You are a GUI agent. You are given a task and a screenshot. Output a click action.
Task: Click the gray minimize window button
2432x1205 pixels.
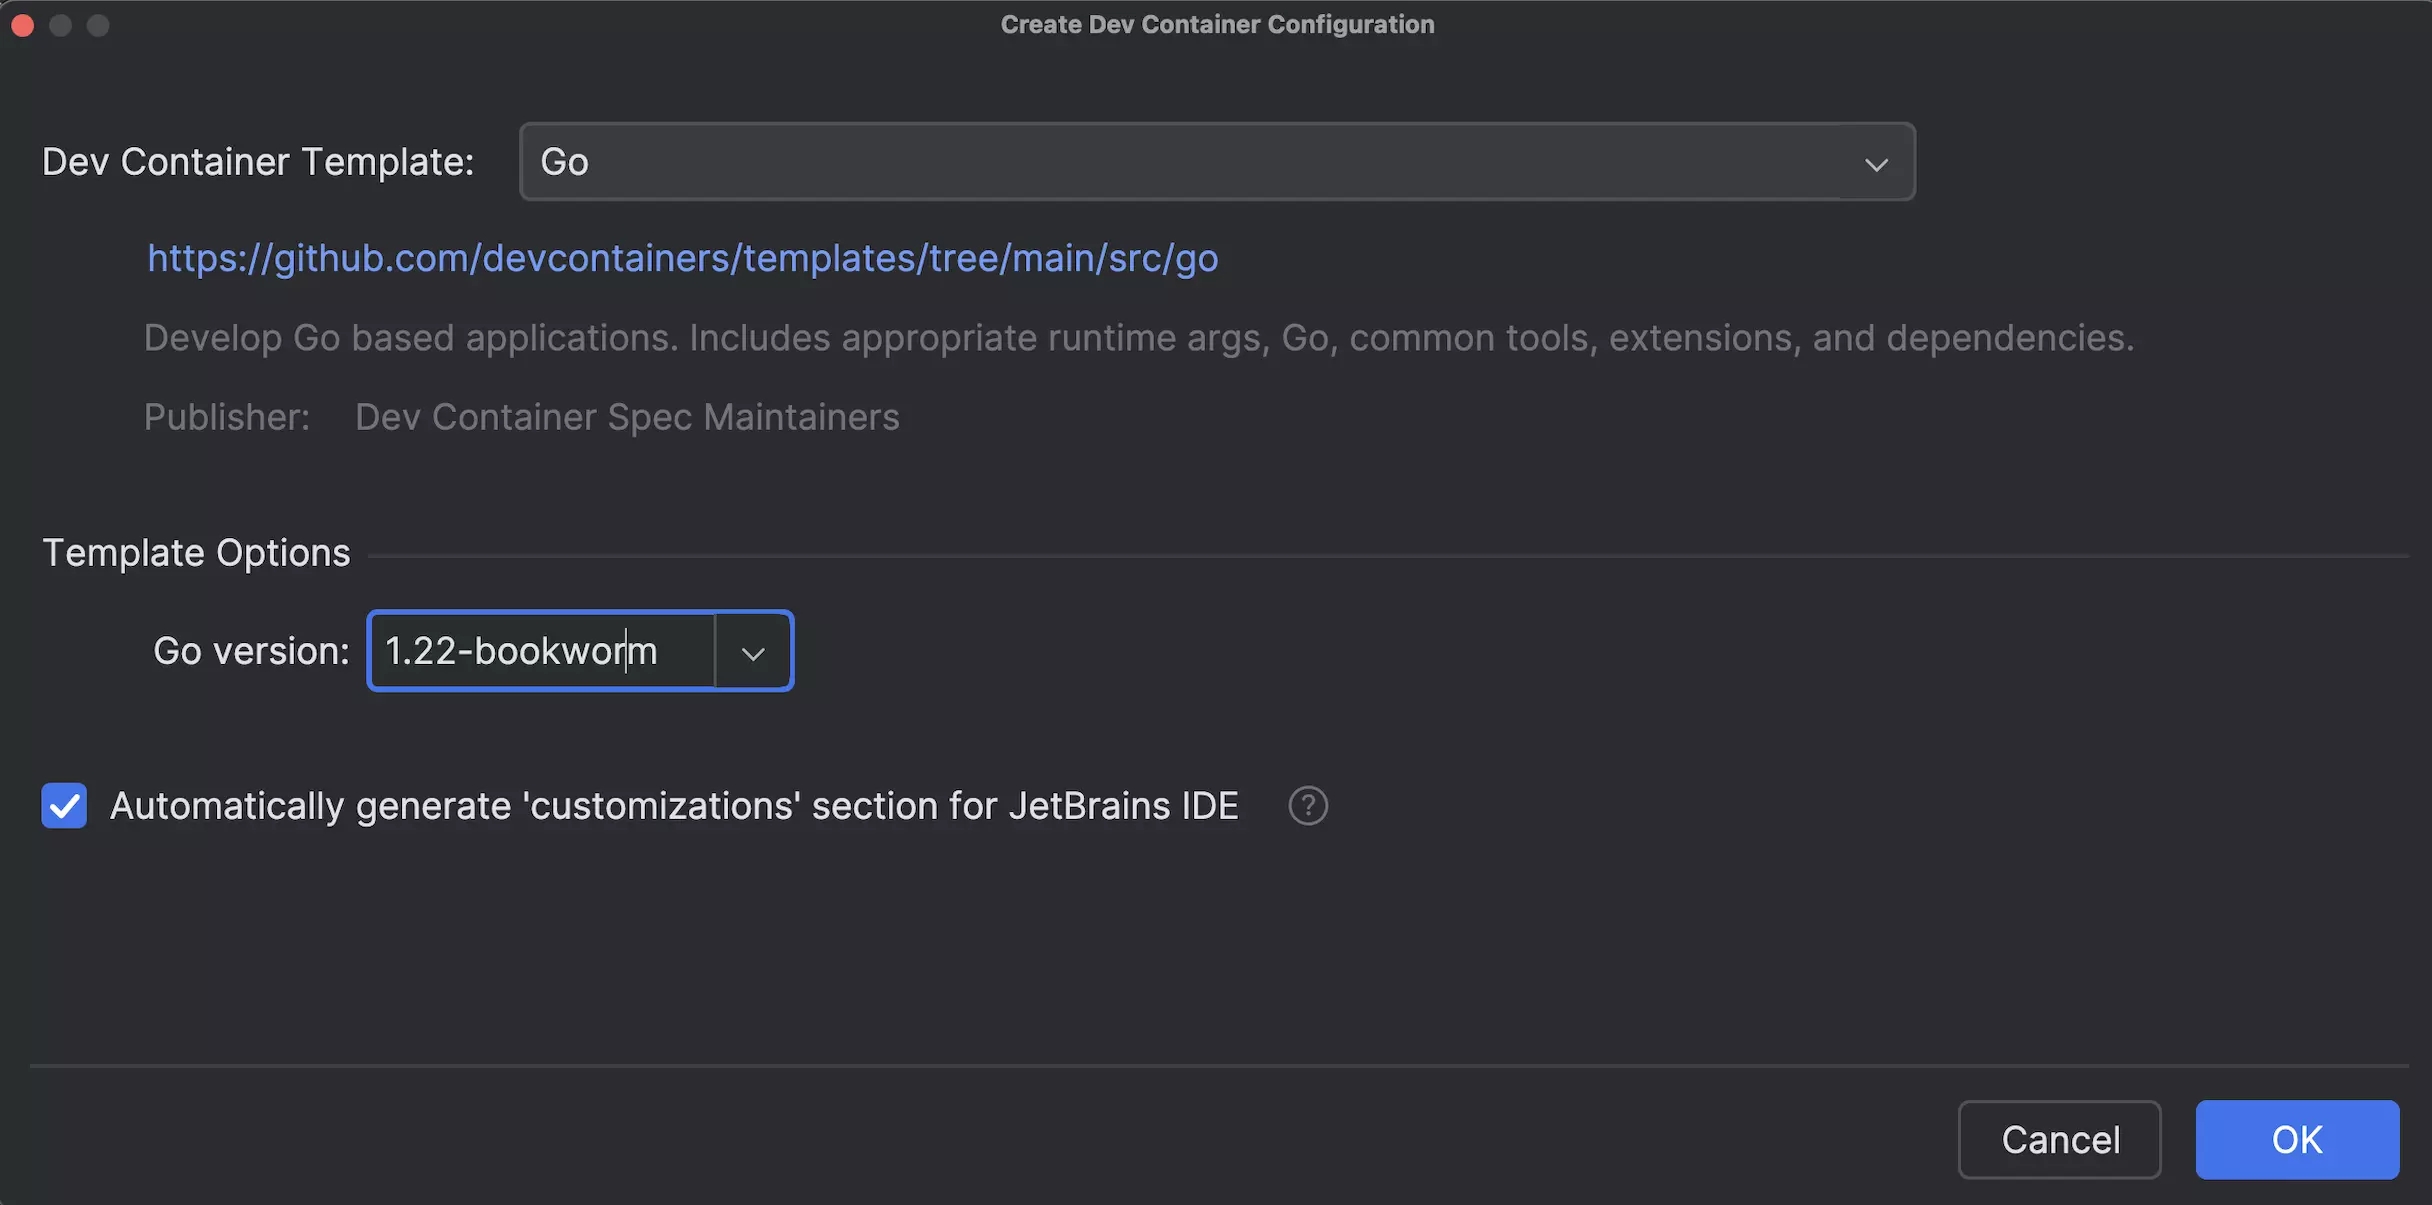(61, 25)
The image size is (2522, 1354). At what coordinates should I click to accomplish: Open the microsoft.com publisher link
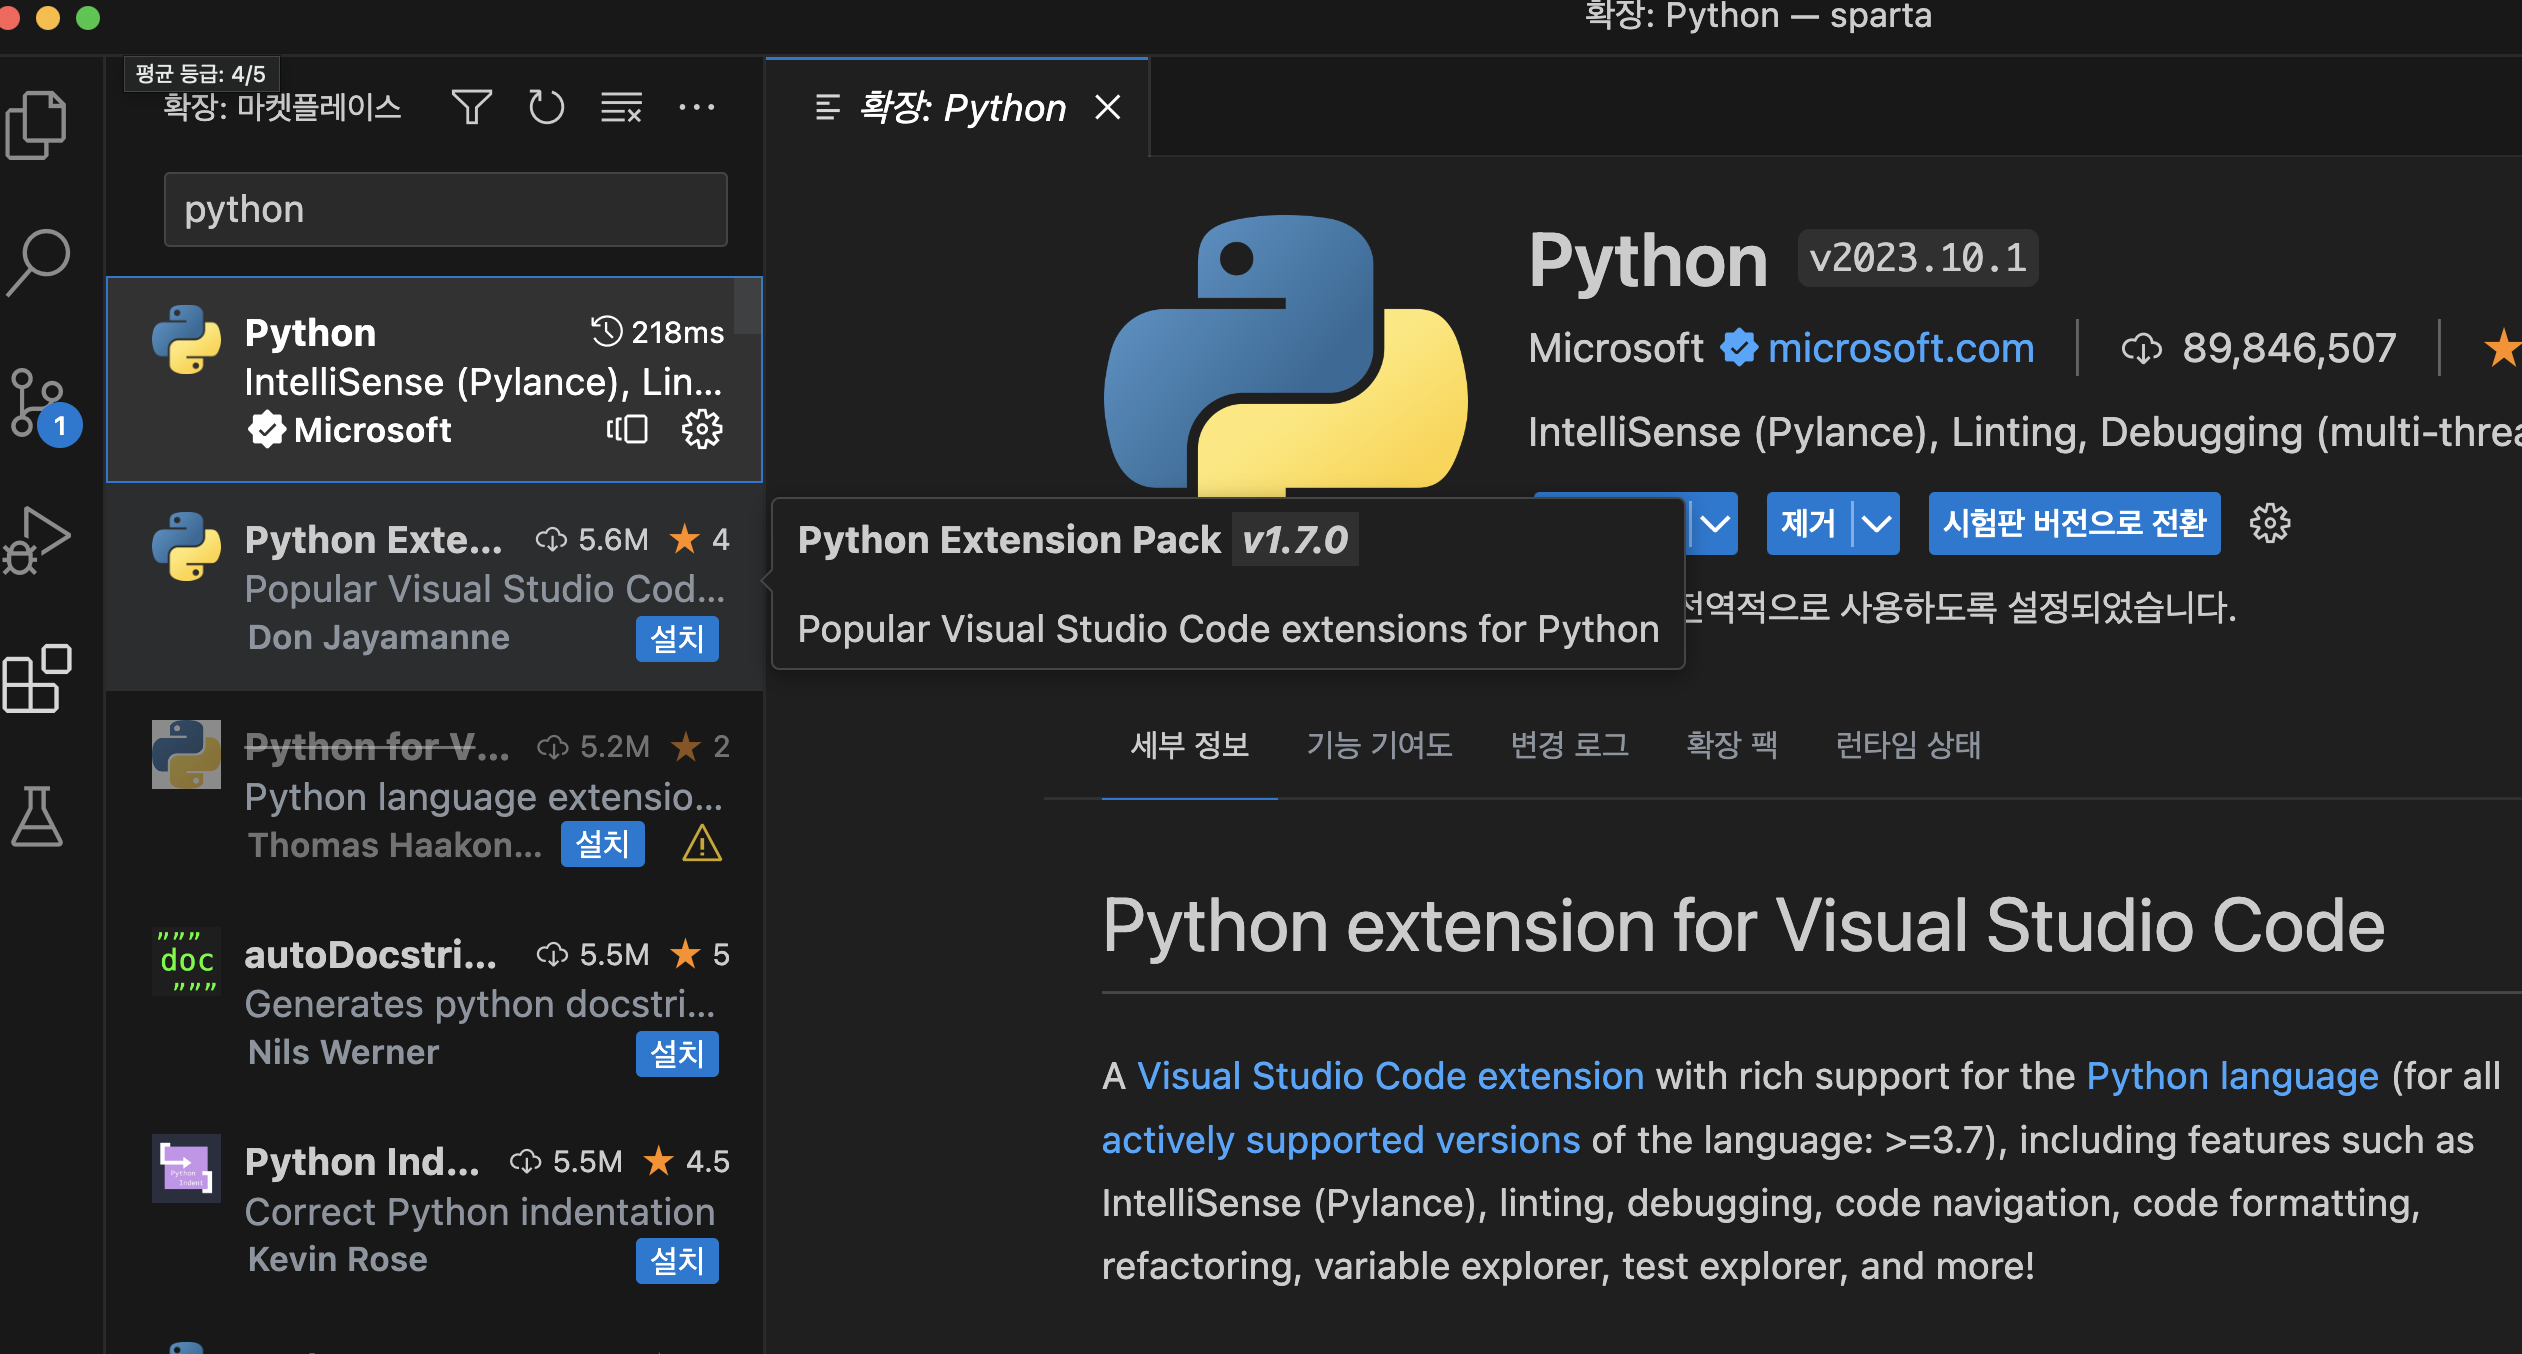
● ● ● ● ●
-- WORK ITEM --
Give back each entry exactly as it appears, with no pictures.

-- THE ANSWER --
You are a GUI agent. You are given a task and a screenshot. Output a click action.
Task: Click the gray minimize window button
2432x1205 pixels.
(61, 25)
The image size is (2522, 1354). At what coordinates should I click to accomplish: Open the microsoft.com publisher link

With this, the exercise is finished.